(Collected data)
****

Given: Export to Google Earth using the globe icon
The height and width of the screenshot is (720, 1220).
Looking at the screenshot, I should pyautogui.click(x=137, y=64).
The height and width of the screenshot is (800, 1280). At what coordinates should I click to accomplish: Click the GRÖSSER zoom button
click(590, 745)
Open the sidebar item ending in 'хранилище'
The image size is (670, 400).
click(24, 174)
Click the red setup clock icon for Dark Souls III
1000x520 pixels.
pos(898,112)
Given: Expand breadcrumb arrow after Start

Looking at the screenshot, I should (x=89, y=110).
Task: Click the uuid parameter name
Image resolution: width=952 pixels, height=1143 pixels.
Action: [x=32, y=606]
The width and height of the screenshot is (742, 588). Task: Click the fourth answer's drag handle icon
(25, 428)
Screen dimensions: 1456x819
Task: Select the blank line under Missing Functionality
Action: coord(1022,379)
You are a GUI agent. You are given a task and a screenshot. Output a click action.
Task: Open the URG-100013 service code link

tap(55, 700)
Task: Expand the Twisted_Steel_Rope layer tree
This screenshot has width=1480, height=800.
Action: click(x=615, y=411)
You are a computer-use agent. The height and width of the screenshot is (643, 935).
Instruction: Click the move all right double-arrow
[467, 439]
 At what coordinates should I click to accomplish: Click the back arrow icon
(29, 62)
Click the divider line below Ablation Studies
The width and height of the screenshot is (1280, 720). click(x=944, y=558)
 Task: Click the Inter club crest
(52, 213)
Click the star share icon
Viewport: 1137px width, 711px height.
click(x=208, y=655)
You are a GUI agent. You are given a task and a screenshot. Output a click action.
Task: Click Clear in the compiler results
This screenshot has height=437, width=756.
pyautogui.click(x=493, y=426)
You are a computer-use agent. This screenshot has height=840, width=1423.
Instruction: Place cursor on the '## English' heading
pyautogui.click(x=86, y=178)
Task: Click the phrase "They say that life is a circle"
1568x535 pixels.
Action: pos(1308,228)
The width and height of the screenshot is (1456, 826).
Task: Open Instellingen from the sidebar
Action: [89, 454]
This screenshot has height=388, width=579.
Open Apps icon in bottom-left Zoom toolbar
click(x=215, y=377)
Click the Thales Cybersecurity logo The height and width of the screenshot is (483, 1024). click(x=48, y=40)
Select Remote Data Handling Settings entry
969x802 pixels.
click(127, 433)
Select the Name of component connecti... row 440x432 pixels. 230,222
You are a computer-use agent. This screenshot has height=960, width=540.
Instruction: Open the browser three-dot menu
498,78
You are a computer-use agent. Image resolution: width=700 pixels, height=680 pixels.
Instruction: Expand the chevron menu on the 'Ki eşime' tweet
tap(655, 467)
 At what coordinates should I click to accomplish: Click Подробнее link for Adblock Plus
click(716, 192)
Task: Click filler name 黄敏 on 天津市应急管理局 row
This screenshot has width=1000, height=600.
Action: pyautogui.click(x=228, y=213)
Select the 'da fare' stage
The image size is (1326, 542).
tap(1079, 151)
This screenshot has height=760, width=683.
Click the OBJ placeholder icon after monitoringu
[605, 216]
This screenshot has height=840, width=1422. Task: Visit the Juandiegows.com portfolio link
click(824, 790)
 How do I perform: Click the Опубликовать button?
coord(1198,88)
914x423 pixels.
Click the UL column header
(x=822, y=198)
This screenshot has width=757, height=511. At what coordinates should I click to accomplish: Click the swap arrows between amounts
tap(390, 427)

****

What you have to do —
Work through the records above. Copy every line with the string "computer".

Exercise solution —
You are a computer-use agent. The height and width of the screenshot is (643, 935).
You are a computer-use agent. This screenshot has height=840, width=1423.
You are a computer-use agent. This screenshot has height=960, width=540.
You are a computer-use agent. Image resolution: width=700 pixels, height=680 pixels.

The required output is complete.